Dreamed 1768 by Matthew Talbot

In the year 1768 my father, Matthew Talbot, of Castle Talbot, county Wexford, was much surprised at the recurrence of a dream three several [sic] times during the same night, which caused him to repeat the whole circumstance to his lady the following morning.

He dreamed that he had arisen as usual, and descended to his library, the morning being hazy. He then seated himself at his secretoire to write, when, happening to look up a long avenue of trees opposite the window, he perceived a man in a blue jacket, mounted on a white horse, coming towards the house. My father arose, and opened the window. The man, advancing, presented him with a roll of papers, and told him they were invoices of a vessel which had been wrecked, and had drifted in during the night on his son-in-law's, Lord Mount Morris's, estate close by, and signed "Bell and Stephenson."

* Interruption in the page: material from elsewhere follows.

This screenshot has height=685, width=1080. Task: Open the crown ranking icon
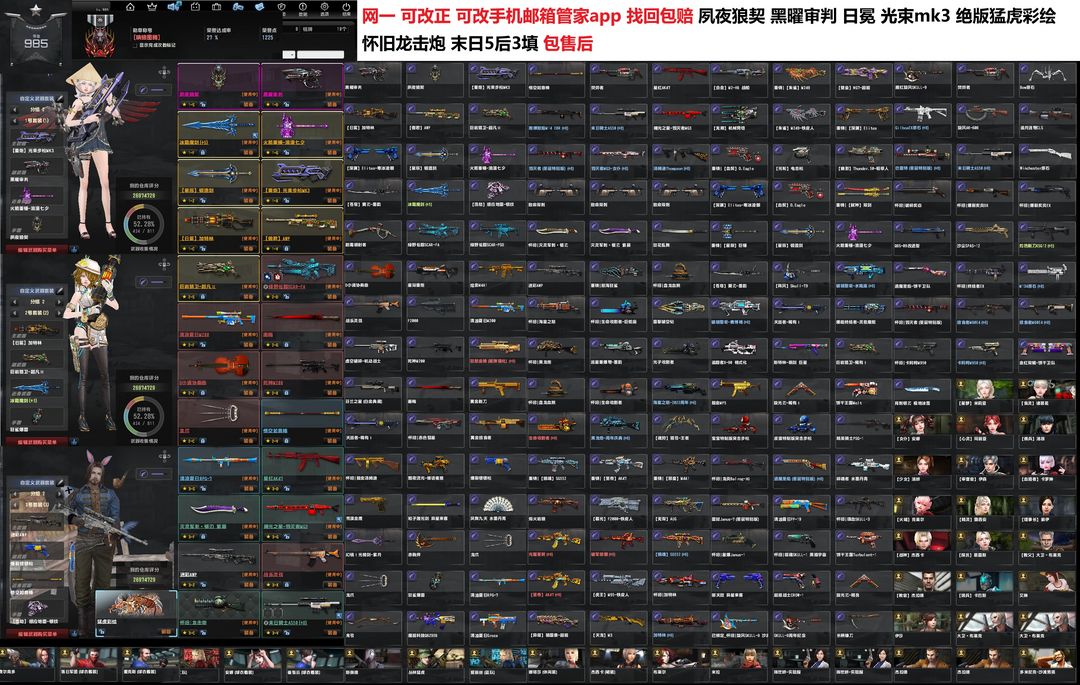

My father's attention was only called to the dream from its frequent recurrence; but when he found himself seated at his desk on the misty morning, and beheld the identical person whom he had seen in his dream, in the blue coat, riding on the grey horse, he felt surprised, and, opening the window, waited the man's approach. He immediately rode up, and drawing from his pocket a packet of papers, gave them to my father, stating they were invoices belonging to an American vessel which had been wrecked, and drifted in upon his lordship's estate; that there was no person on board to lay claim to the wreck, but that the invoices were signed "Stephenson and Bell."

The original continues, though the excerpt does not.